At present, the only stem cell–based therapies on the market are those which use hematopoietic stem cells derived from umbilical cord blood. Yet the FDA has approved cell-based treatments in a range of disorders, including cancer and hematologic disorders. Going forward, cell-based treatments that make use of or are derived from stem cells may proliferate and realize the decades-old dream of countless stem cell cures.
Placenta-derived cells
Celularity, a spinoff from Celgene that was founded in 2017, is developing allogeneic placenta-derived cell therapy products in the areas of hematology, infectious disease, and degenerative disease. Its most advanced programs include placental natural killer (NK) cells for cancer and infectious disease. They are also studying placenta-derived adherent cells in multiple sclerosis and nonhealing wounds in diabetes.
Celularity’s founder and CEO Robert J. Hariri, MD, PhD, says that placenta-derived stem cells can be delivered allogeneically without the need to match the donor to the recipient. Such cells possess immunomodulatory properties that help the mother tolerate the immunologically distinct fetus.
“The technology that resides at Celularity is that the organ is nature’s professional universal-donor material,” asserts Hariri. Moreover, cells isolated from the placenta may contribute to various kinds of therapies, including immunotherapies that depend on chimeric antigen receptor (CAR) T cells or NK cells. Celularity has clinical-stage oncology programs in acute myeloid leukemia, multiple myeloma, and glioblastoma multiforme, as well as clinical-stage infectious disease programs in COVID-19 that use placenta-derived unengineered NK cells.
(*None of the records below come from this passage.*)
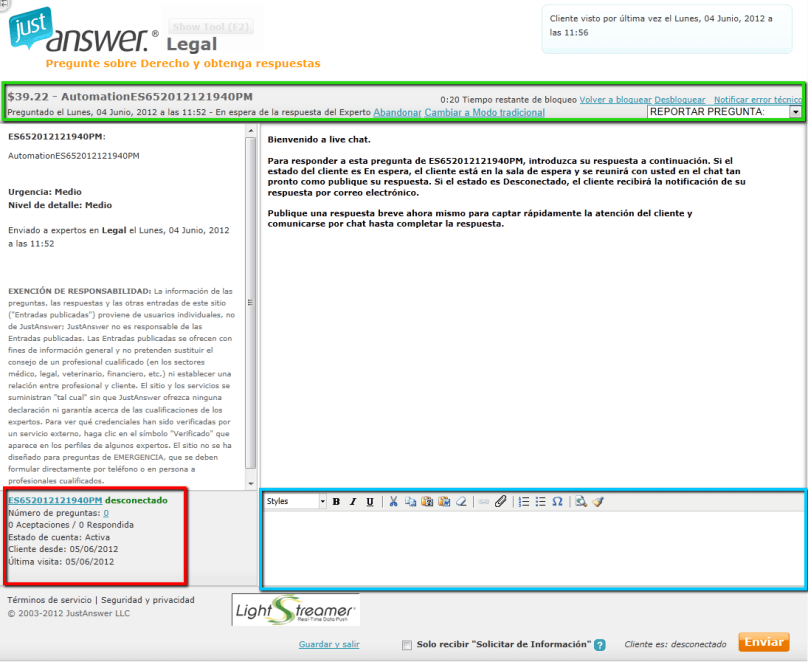Open the Styles dropdown
The image size is (808, 662).
click(295, 502)
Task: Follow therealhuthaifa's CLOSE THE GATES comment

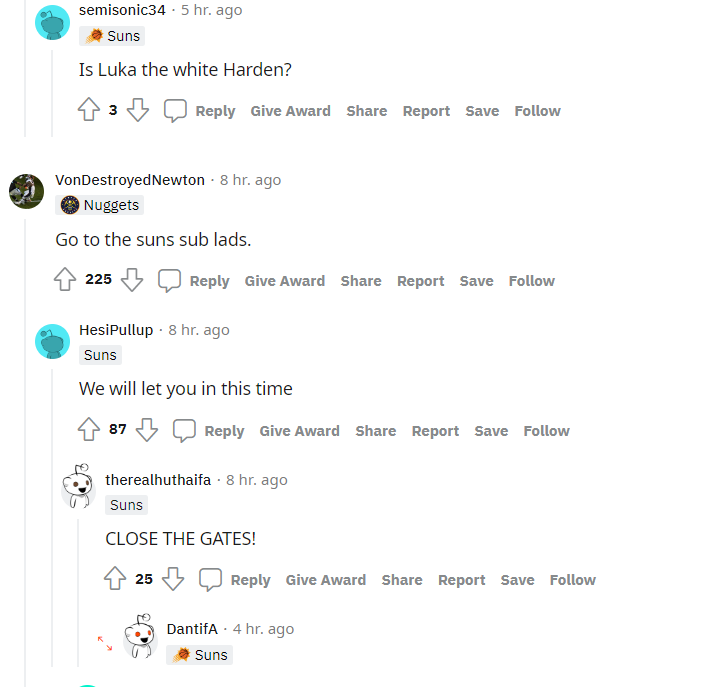Action: click(x=573, y=580)
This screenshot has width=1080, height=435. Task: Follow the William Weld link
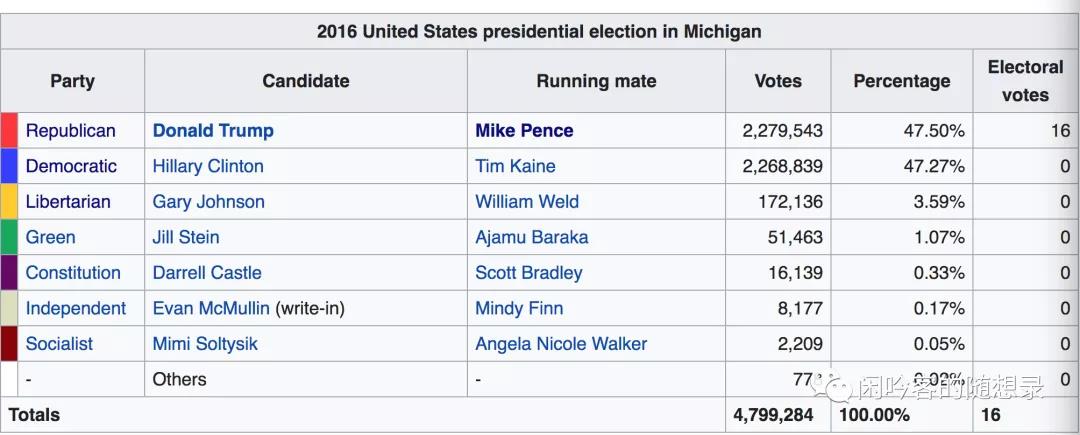pyautogui.click(x=527, y=202)
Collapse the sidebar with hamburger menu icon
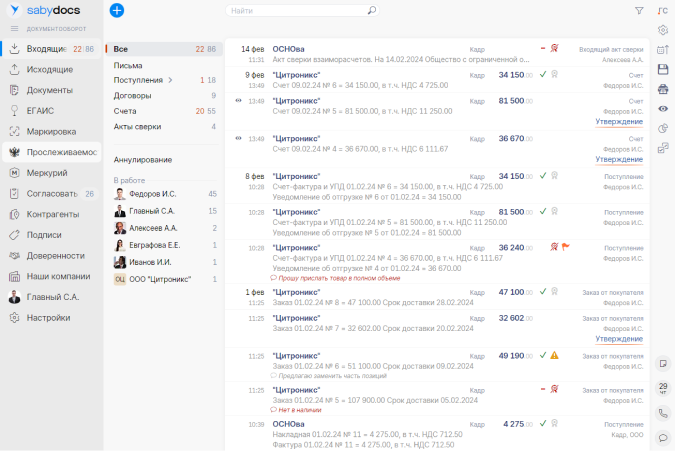The height and width of the screenshot is (451, 675). pos(14,28)
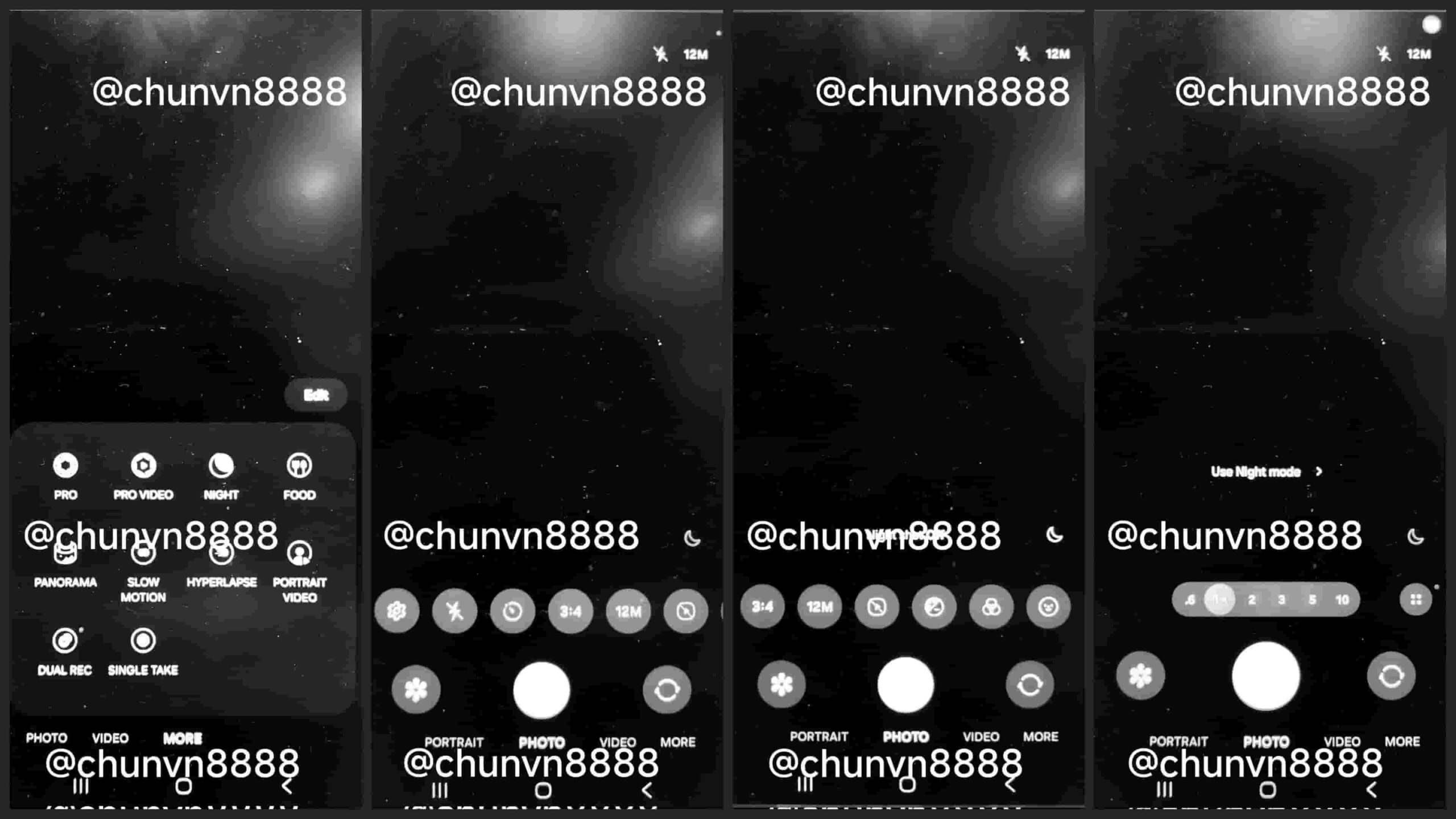The image size is (1456, 819).
Task: Select the PANORAMA mode icon
Action: pos(65,552)
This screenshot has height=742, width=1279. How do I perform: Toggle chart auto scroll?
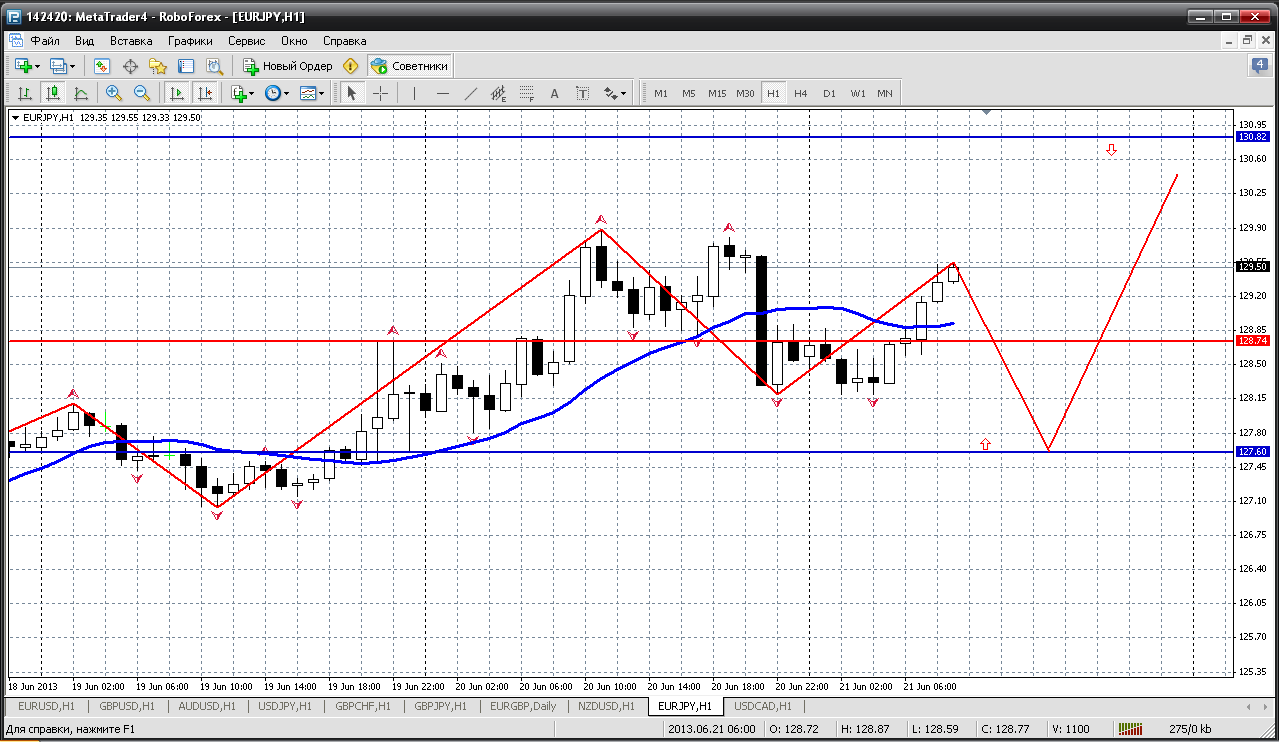pyautogui.click(x=177, y=93)
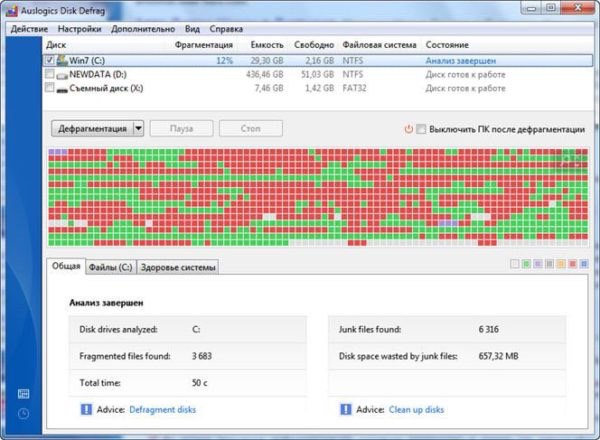Open the Действие menu
The height and width of the screenshot is (440, 600).
[29, 29]
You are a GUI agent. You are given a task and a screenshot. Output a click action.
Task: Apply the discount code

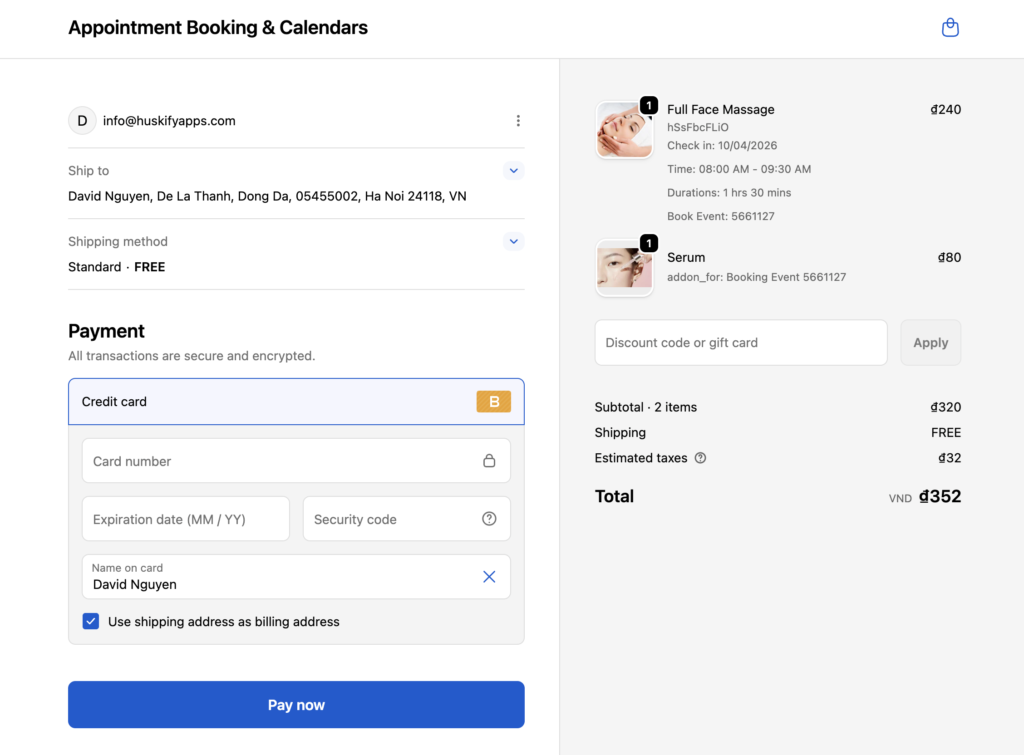tap(930, 343)
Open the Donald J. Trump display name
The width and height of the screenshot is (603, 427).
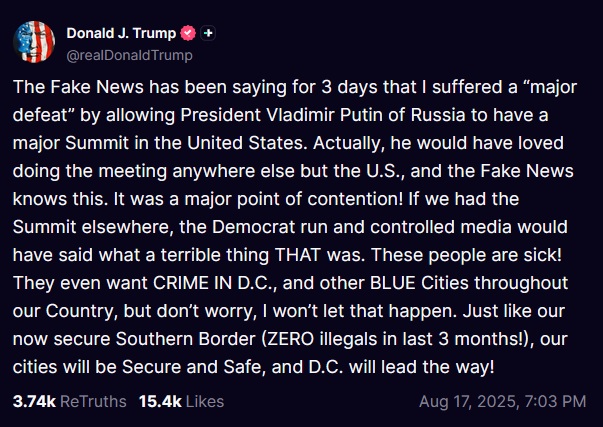tap(121, 33)
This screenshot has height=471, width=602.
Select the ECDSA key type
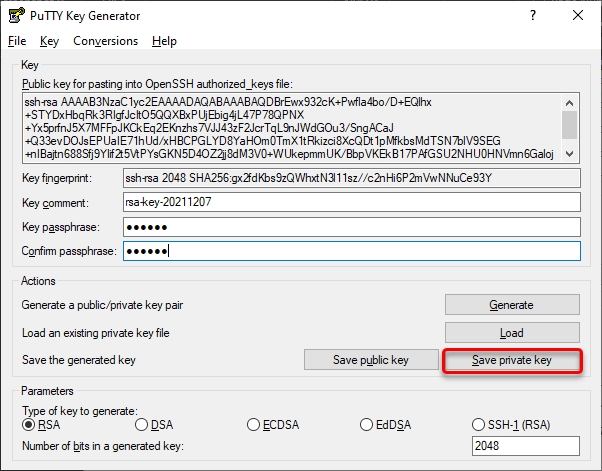257,425
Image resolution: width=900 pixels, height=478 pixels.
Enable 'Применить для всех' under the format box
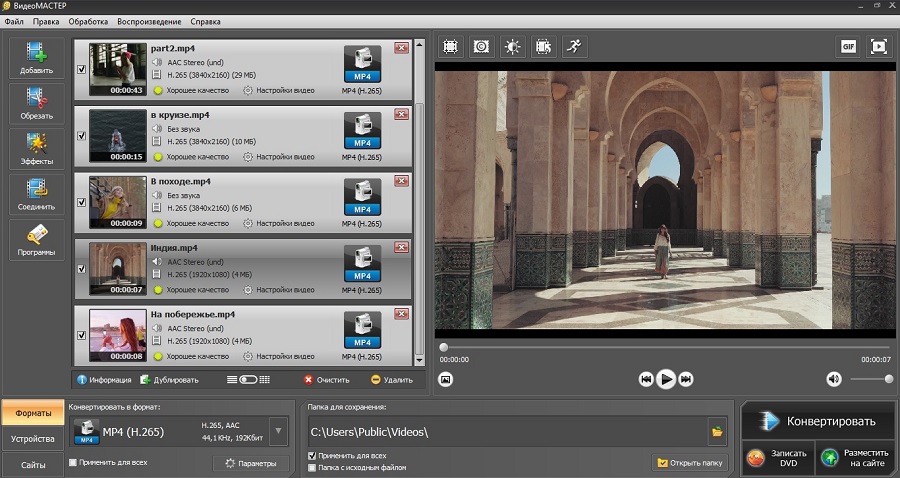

“The placenta is a very rich source of stem and progenitor cells that can be mass produced at clinical grade in culture expansion in our manufacturing facility,” says Hariri. “And they preserve cell viability and function under cryopreservation, where they have a shelf life that can be measured in decades.” In contrast, an autologous stem cell therapy carries a logistical burden involving collecting the cells from patients, sending them to a facility for processing, and then returning them to the patient after 30–45 days.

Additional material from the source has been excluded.